Conviction-driven – Does Bronco have conviction? Sure he does. I don’t think any of us would doubt that. But does he truly love what he is doing? Everything? I can honestly say I don’t think he does. I take no issue with his desire to not be a lifer like LaVell Edwards; that much is fine. But they way he treats the media and more importantly, the fans, makes me believe he doesn’t fully embrace being a coach at BYU. We’re a “peculiar” breed as BYU fans, but I don’t think as a collection that we’re nearly as uneducated as he might believe we are. Can he change? Who knows? I think he could, but it would be hard. Will he change? I can say never, but if “never” were a destination, he might be waiting at the customs counter to get in.
Overlearning – “The manager who has an organization full of individuals who operate on autopilot has no need to direct them because they are able to direct and monitor themselves.” I feel as though this describes exactly the opposite of Bronco. Case in point, at the end of the Utah State game. It shouldn’t have mattered at the point of the last play of the game when Taysom Hill got hurt. In that situation, it should have been so well-understood by Mendenhall, Brandon Doman, and Hill, that taking a knee was the correct play in that situation. Instead, Taysom Hill busts up his knee and was lost for season.
Audible-ready – Which leads me to my next point; Bronco is not audible-ready. When was the last time you saw a BYU coaching staff make an adjustment in the game or at half-time that put the Cougars in a better situation to win? Bronco has stated time and again that he plans his game plan and that because he’s put the time into it that it is the best game plan for that game. I feel as though being audible-ready would include acknowledging that Idaho and Notre Dame are not the same opponent and that one game plan would not be acceptable against both teams.

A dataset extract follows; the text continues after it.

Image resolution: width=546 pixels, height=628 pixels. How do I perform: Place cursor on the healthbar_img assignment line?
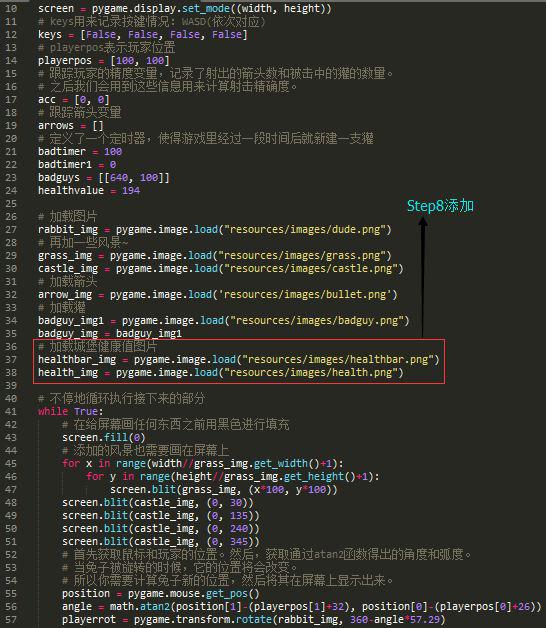coord(238,360)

Consistency – I feel consistency might be the one term here that truly defines Bronco. He is nothing if not consistent; even at the detriment of the team sometimes. But disappearing from the preparation of the whole team just to focus on one aspect of the same game is not the most effective way to lead. How can he catch the mistakes that are showing up in the games (i.e. poor offensive line play, poor quarterbacking decisions, and awful play-calling at the wrong times) if he isn’t there to catch them in practice and blow his whistle to make them run it again? His one consistent mantra of late seems to be, “If the offense ain’t working, then release them and invite them to apply again.”
Honesty-based – When he took over the BYU football team in 2005, he was juxtaposed against Gary Crowton. He was refreshing, honest, straight-forward, and a welcome respite from the dark days we had all endured. He quickly earned the respect of the staff, the players, the admin, and the fans. However, in the past few season, it seems as though disdain for the fans (and the admin) has crept into his demeanor. His dealing with this Riley Nelson issue these past three seasons really feels like he’s been nothing short of dishonest with himself, the team, the media, and the fans.
Don’t let this cause you to think I’m not a Bronco fan; I am. Is spite of the challenges and deficiencies I described above, I think he came to Provo at the right time and did the right things. His work within the construct of our defense has been nothing short of magnificent. And if my world were perfect (and I know I probably speak for 99% of all BYU fans) he would be our defensive coordinator forever. But he won’t, and as such, he will continue to be subjected to criticism of his coaching style.